INFORMATION GIVEN.
____

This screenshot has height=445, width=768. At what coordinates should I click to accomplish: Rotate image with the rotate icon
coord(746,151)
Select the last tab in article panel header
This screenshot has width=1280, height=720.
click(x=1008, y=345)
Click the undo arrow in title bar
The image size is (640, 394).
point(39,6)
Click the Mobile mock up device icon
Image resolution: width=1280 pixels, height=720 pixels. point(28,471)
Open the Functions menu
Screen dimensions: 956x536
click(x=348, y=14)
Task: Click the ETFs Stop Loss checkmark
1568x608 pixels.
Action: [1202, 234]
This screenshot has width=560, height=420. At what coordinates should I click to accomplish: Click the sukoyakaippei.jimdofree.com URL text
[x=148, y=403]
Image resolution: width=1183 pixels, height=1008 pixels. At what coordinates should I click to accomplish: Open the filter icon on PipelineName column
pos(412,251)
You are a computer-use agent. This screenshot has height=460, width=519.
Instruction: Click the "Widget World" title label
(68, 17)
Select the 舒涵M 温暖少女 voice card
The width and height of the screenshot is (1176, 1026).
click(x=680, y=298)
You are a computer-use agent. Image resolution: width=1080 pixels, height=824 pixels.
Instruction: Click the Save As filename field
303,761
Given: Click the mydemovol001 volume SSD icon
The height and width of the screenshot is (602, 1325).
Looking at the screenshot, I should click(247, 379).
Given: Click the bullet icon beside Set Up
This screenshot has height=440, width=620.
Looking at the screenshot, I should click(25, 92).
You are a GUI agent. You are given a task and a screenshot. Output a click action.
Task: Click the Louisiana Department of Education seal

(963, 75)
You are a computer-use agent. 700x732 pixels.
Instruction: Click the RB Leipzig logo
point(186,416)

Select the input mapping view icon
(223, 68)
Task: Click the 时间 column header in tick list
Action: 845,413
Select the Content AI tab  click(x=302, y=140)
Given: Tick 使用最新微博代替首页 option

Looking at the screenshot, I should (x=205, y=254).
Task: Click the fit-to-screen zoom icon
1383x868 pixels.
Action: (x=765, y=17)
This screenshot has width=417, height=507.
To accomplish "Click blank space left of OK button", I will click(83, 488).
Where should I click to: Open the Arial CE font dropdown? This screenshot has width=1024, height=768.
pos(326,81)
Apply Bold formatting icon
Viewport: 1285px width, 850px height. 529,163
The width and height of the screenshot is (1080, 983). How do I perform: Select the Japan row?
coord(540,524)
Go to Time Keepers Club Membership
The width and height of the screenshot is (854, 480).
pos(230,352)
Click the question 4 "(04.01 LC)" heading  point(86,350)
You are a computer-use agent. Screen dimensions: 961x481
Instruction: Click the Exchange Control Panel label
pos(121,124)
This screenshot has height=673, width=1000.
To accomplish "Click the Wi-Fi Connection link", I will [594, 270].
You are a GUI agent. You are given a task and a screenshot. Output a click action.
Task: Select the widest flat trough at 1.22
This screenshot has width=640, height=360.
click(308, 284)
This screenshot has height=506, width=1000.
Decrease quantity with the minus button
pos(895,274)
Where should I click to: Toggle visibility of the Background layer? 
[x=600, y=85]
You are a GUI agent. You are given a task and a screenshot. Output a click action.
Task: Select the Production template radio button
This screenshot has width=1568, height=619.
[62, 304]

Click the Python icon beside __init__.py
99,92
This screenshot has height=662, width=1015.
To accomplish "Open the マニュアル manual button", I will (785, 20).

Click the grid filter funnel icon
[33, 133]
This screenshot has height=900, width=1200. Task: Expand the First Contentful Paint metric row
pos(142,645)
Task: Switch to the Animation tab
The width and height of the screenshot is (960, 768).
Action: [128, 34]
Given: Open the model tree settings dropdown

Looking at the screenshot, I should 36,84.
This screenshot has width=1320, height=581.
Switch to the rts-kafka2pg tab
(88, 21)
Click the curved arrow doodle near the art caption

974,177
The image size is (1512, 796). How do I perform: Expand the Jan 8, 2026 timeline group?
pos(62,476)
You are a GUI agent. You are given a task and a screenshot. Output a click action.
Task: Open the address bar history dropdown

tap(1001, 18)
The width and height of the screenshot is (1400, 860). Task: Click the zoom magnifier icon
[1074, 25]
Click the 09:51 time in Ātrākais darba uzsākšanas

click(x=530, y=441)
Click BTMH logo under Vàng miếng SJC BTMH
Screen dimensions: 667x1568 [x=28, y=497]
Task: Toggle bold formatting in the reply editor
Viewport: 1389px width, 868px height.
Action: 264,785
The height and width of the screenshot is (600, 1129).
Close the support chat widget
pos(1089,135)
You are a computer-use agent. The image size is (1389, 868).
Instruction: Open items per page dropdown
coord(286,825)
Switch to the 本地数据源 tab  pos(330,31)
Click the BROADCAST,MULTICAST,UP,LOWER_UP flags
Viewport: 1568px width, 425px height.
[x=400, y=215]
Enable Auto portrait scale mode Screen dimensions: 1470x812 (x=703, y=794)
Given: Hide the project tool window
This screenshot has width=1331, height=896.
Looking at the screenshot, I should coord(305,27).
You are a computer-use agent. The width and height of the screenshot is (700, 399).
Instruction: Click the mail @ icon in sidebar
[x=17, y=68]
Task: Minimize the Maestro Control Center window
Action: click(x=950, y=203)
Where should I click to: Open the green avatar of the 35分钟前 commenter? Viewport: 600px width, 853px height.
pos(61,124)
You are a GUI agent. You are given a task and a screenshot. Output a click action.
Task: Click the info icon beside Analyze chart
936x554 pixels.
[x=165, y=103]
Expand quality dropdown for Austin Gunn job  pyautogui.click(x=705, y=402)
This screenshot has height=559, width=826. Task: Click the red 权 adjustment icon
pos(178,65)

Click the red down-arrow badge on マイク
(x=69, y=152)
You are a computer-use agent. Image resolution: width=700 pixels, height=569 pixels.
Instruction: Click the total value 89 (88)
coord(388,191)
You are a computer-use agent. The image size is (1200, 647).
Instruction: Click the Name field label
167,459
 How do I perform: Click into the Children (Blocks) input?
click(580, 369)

____

PROBLEM REQUIREMENTS.
Reproduce every row above verbatim, keeping each line unchanged.

EXERCISE ANSWER.
This screenshot has height=445, width=768. At what coordinates should I click to accomplish: Rotate image with the rotate icon
coord(746,151)
Select the last tab in article panel header
This screenshot has width=1280, height=720.
click(x=1008, y=345)
Click the undo arrow in title bar
The image size is (640, 394).
point(39,6)
Click the Mobile mock up device icon
Image resolution: width=1280 pixels, height=720 pixels. point(28,471)
Open the Functions menu
Screen dimensions: 956x536
click(x=348, y=14)
Task: Click the ETFs Stop Loss checkmark
1568x608 pixels.
Action: [1202, 234]
This screenshot has width=560, height=420. At what coordinates should I click to accomplish: Click the sukoyakaippei.jimdofree.com URL text
[x=148, y=403]
Image resolution: width=1183 pixels, height=1008 pixels. At what coordinates should I click to accomplish: Open the filter icon on PipelineName column
pos(412,251)
You are a computer-use agent. This screenshot has height=460, width=519.
Instruction: Click the "Widget World" title label
(68, 17)
Select the 舒涵M 温暖少女 voice card
The width and height of the screenshot is (1176, 1026).
click(x=680, y=298)
You are a computer-use agent. Image resolution: width=1080 pixels, height=824 pixels.
Instruction: Click the Save As filename field
303,761
Given: Click the mydemovol001 volume SSD icon
The height and width of the screenshot is (602, 1325).
Looking at the screenshot, I should click(247, 379).
Given: Click the bullet icon beside Set Up
This screenshot has height=440, width=620.
Looking at the screenshot, I should click(25, 92).
You are a GUI agent. You are given a task and a screenshot. Output a click action.
Task: Click the Louisiana Department of Education seal

(963, 75)
You are a computer-use agent. 700x732 pixels.
Instruction: Click the RB Leipzig logo
point(186,416)

Select the input mapping view icon
(223, 68)
Task: Click the 时间 column header in tick list
Action: 845,413
Select the Content AI tab  click(x=302, y=140)
Given: Tick 使用最新微博代替首页 option

Looking at the screenshot, I should (x=205, y=254).
Task: Click the fit-to-screen zoom icon
1383x868 pixels.
Action: (x=765, y=17)
This screenshot has width=417, height=507.
To accomplish "Click blank space left of OK button", I will click(83, 488).
Where should I click to: Open the Arial CE font dropdown? This screenshot has width=1024, height=768.
pos(326,81)
Apply Bold formatting icon
Viewport: 1285px width, 850px height. 529,163
The width and height of the screenshot is (1080, 983). How do I perform: Select the Japan row?
coord(540,524)
Go to Time Keepers Club Membership
The width and height of the screenshot is (854, 480).
pos(230,352)
Click the question 4 "(04.01 LC)" heading  point(86,350)
You are a computer-use agent. Screen dimensions: 961x481
Instruction: Click the Exchange Control Panel label
pos(121,124)
This screenshot has height=673, width=1000.
To accomplish "Click the Wi-Fi Connection link", I will [594, 270].
You are a GUI agent. You are given a task and a screenshot. Output a click action.
Task: Select the widest flat trough at 1.22
This screenshot has width=640, height=360.
click(308, 284)
This screenshot has height=506, width=1000.
Decrease quantity with the minus button
pos(895,274)
Where should I click to: Toggle visibility of the Background layer? 
[x=600, y=85]
You are a GUI agent. You are given a task and a screenshot. Output a click action.
Task: Select the Production template radio button
This screenshot has width=1568, height=619.
[62, 304]

Click the Python icon beside __init__.py
99,92
This screenshot has height=662, width=1015.
To accomplish "Open the マニュアル manual button", I will (785, 20).

Click the grid filter funnel icon
[33, 133]
This screenshot has height=900, width=1200. Task: Expand the First Contentful Paint metric row
pos(142,645)
Task: Switch to the Animation tab
The width and height of the screenshot is (960, 768).
Action: [128, 34]
Given: Open the model tree settings dropdown

Looking at the screenshot, I should 36,84.
This screenshot has width=1320, height=581.
Switch to the rts-kafka2pg tab
(88, 21)
Click the curved arrow doodle near the art caption

974,177
The image size is (1512, 796). How do I perform: Expand the Jan 8, 2026 timeline group?
pos(62,476)
You are a GUI agent. You are given a task and a screenshot. Output a click action.
Task: Open the address bar history dropdown

tap(1001, 18)
The width and height of the screenshot is (1400, 860). Task: Click the zoom magnifier icon
[1074, 25]
Click the 09:51 time in Ātrākais darba uzsākšanas

click(x=530, y=441)
Click BTMH logo under Vàng miếng SJC BTMH
Screen dimensions: 667x1568 [x=28, y=497]
Task: Toggle bold formatting in the reply editor
Viewport: 1389px width, 868px height.
Action: 264,785
The height and width of the screenshot is (600, 1129).
Close the support chat widget
pos(1089,135)
You are a computer-use agent. The image size is (1389, 868).
Instruction: Open items per page dropdown
coord(286,825)
Switch to the 本地数据源 tab  pos(330,31)
Click the BROADCAST,MULTICAST,UP,LOWER_UP flags
Viewport: 1568px width, 425px height.
[x=400, y=215]
Enable Auto portrait scale mode Screen dimensions: 1470x812 (x=703, y=794)
Given: Hide the project tool window
This screenshot has width=1331, height=896.
Looking at the screenshot, I should coord(305,27).
You are a computer-use agent. The width and height of the screenshot is (700, 399).
Instruction: Click the mail @ icon in sidebar
[x=17, y=68]
Task: Minimize the Maestro Control Center window
Action: click(x=950, y=203)
Where should I click to: Open the green avatar of the 35分钟前 commenter? Viewport: 600px width, 853px height.
pos(61,124)
You are a GUI agent. You are given a task and a screenshot. Output a click action.
Task: Click the info icon beside Analyze chart
936x554 pixels.
[x=165, y=103]
Expand quality dropdown for Austin Gunn job  pyautogui.click(x=705, y=402)
This screenshot has height=559, width=826. Task: Click the red 权 adjustment icon
pos(178,65)

Click the red down-arrow badge on マイク
(x=69, y=152)
You are a computer-use agent. Image resolution: width=700 pixels, height=569 pixels.
Instruction: Click the total value 89 (88)
coord(388,191)
You are a computer-use agent. The image size is (1200, 647).
Instruction: Click the Name field label
167,459
 How do I perform: Click into the Children (Blocks) input?
click(580, 369)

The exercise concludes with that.